Congenital amegakaryocytic thrombocytopenia and thrombocytopenia with absent radii

Abstract

Thrombocytopenia is a relatively common clinical problem in hospitalized neonates, and it is critical to distinguish infants who have rare congenital thrombocytopenias from those who have acquired disorders. Two well-described inherited thrombocytopenia syndromes that present in the newborn period are congenital amegakaryocytic thrombocytopenia (CAMT) and thrombocytopenia with absent radii (TAR). Although both are characterized by severe (< 50,000/microL) thrombocytopenia at birth, the molecular mechanisms underlying these disorders and their clinical presentations and courses are distinct. CAMT is an autosomal recessive disorder caused by mutations in the thrombopoietin (TPO) receptor c-Mpl.
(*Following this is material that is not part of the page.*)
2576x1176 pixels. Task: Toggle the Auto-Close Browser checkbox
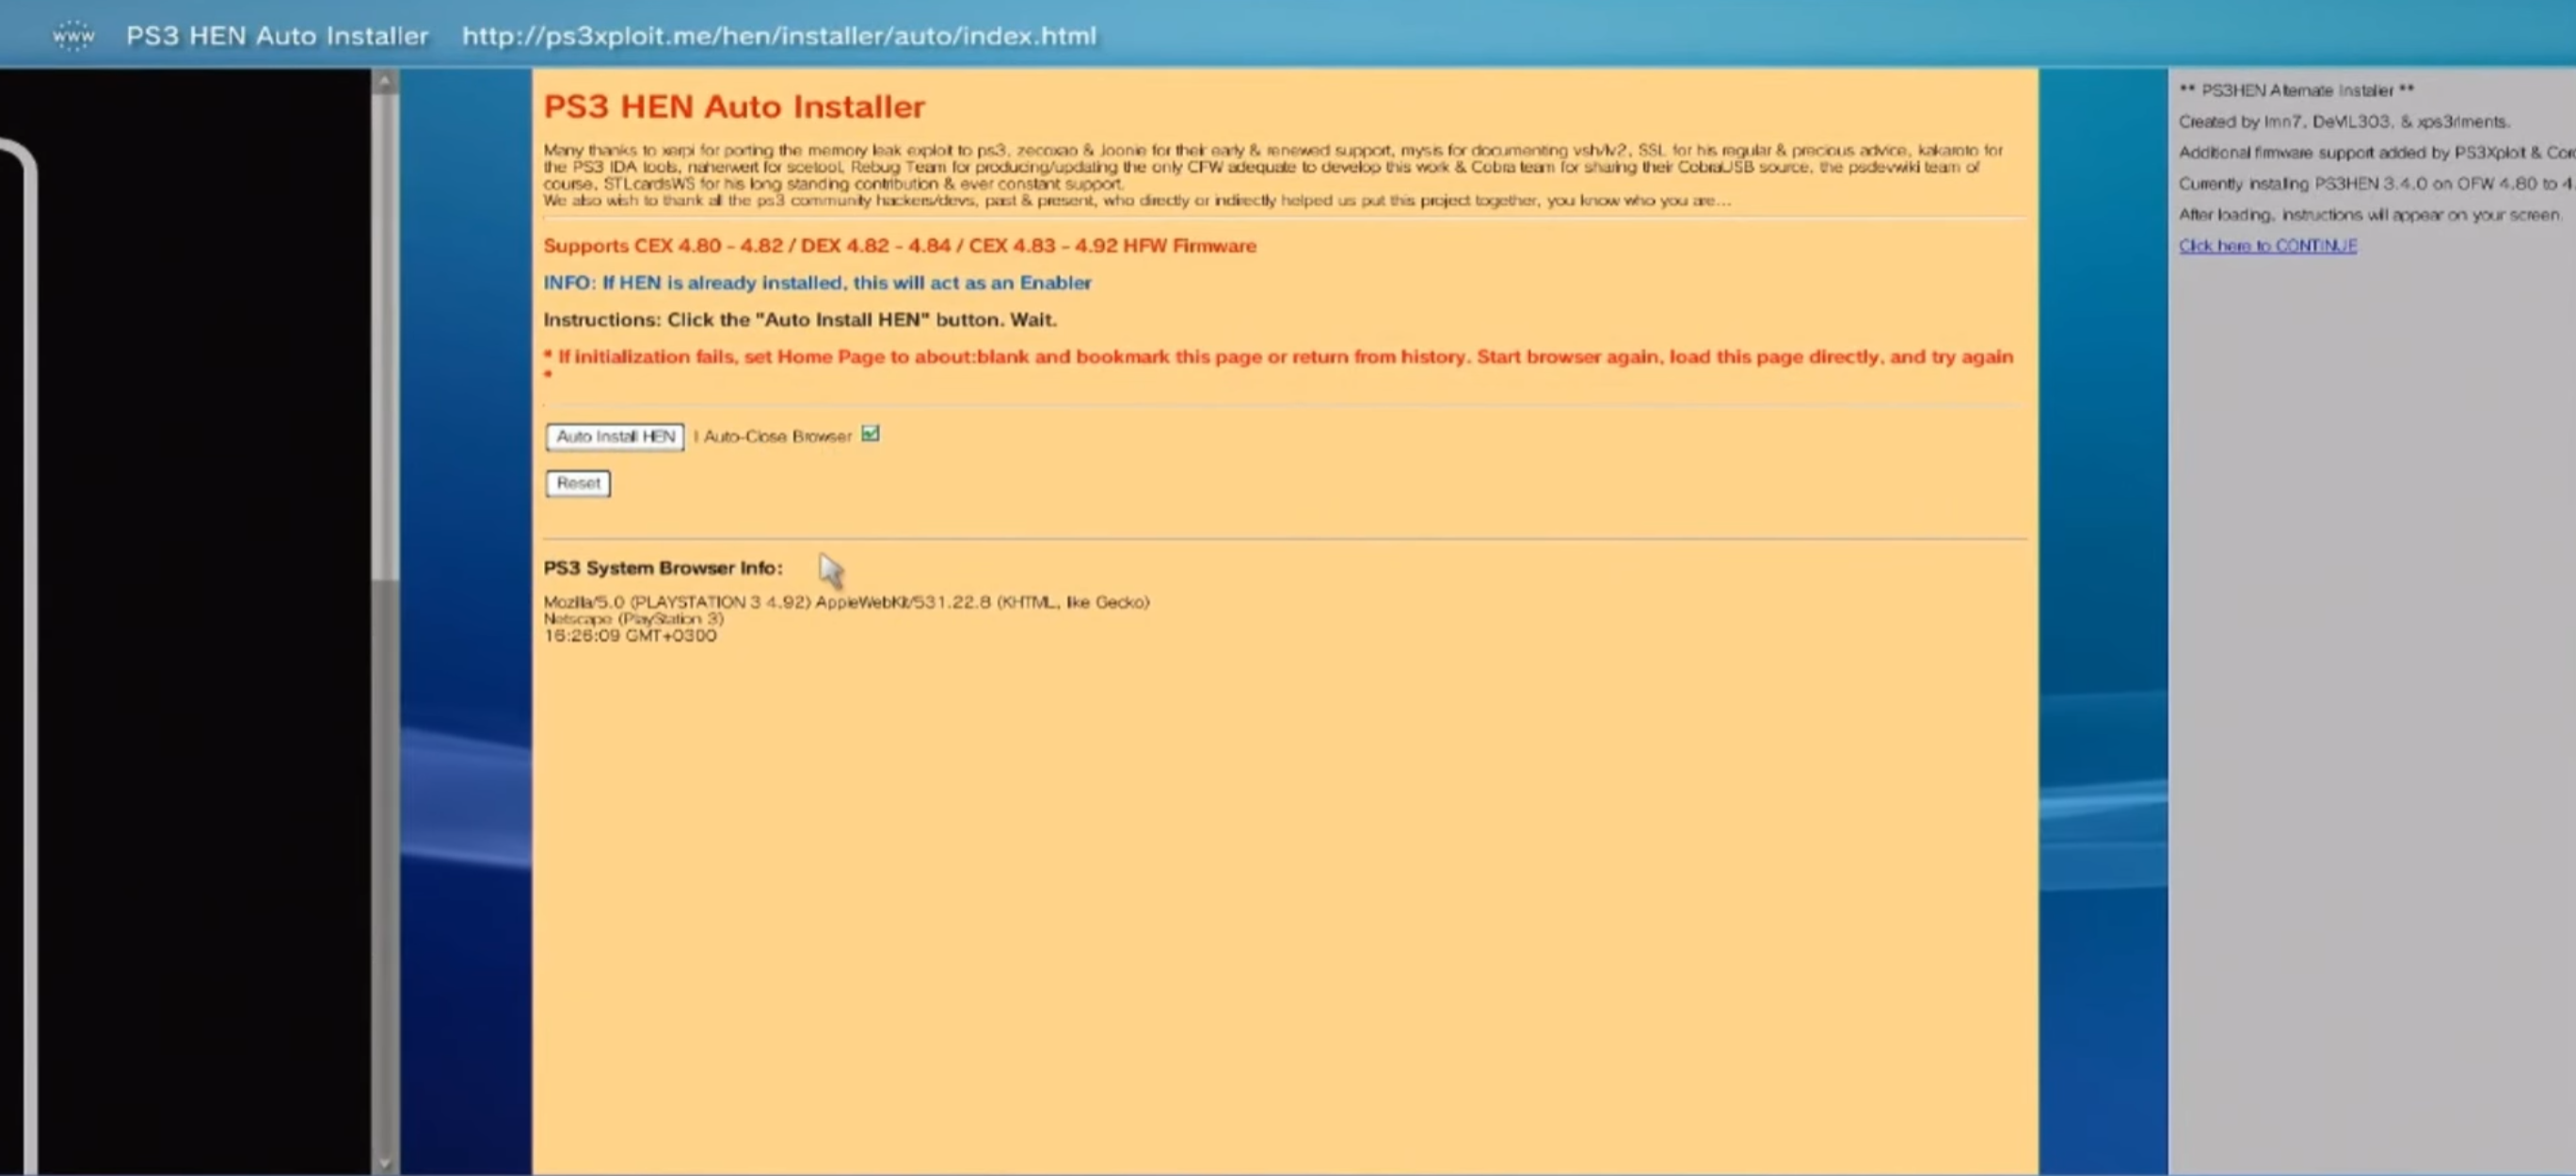coord(870,434)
TAR is a syndrome of variable inheritance and unclear genetic etiology consisting of thrombocytopenia in association with bilateral absent radii and frequently additional congenital abnormalities. This article summarizes the current understanding of the pathophysiology and clinical course of CAMT and TAR.

Figure 1

Summary of reported c-Mpl mutations in CAMT. Amino acids are represented as single letters. The signal peptide (residues 1–25) is shown in dark gray, the extracellular domain of the receptor (residues 26–491) in black and the intracellular domain of the receptor (residues 492–635) in light gray. The WSXW motifs and Box 1 are noted with open boxes. Identified mutations are highlighted and the resulting changes are listed below. Changes resulting in stop codons (X) and frameshifts (fs) are highlighted with black whereas substitutions are highlighted in gray. Arrows indicate the positions of splicing mutations.